Tag: Strategy

  • Strategy’s Bitcoin Treasury Turns Underwater as BTC Drops Below $75,651 Cost Basis

    Strategy’s Bitcoin Treasury Turns Underwater as BTC Drops Below $75,651 Cost Basis

    Strategy (MSTR), the largest corporate holder of Bitcoin, has entered a critical phase after Bitcoin fell below the company’s average purchase price. The stock has dropped 78% from its cycle peak, while Bitcoin has declined 51%, according to data cited in a report by AxelAdlerJr. At the same time, Strategy has slowed Bitcoin accumulation and increased cash reserves, marking a notable shift in its treasury approach.

    The report said Strategy’s Bitcoin treasury now sits underwater for the first time since the 2022 bear market. The company holds 847,363 BTC at an average purchase price of $75,651, representing a total cost of $64.1 billion. Bitcoin’s move below that level has increased attention on Strategy’s financing model and future buying activity.

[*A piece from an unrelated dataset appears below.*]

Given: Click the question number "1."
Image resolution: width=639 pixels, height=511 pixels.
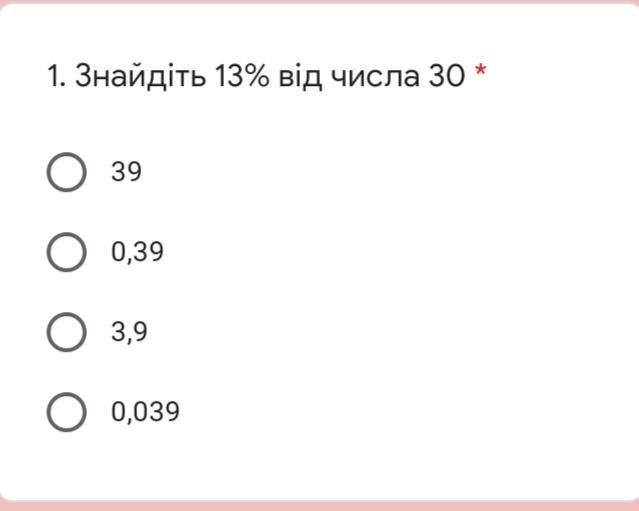Looking at the screenshot, I should click(56, 76).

    MSTR Falls Faster Than Bitcoin

    Since launching its Bitcoin treasury strategy in 2020, MSTR has generally acted as a leveraged version of Bitcoin. The stock often outperformed Bitcoin during rallies but suffered larger losses during downturns. After the peak of the 2024-2025 cycle, both Bitcoin and MSTR moved lower, yet MSTR declined much faster than the underlying asset. The stock has now fallen 78% from its peak, compared to Bitcoin’s 51% decline from its cycle high. Although severe, the decline still remains above the 2022 bear market bottom when MSTR recorded an 89% drawdown while Bitcoin fell 77%.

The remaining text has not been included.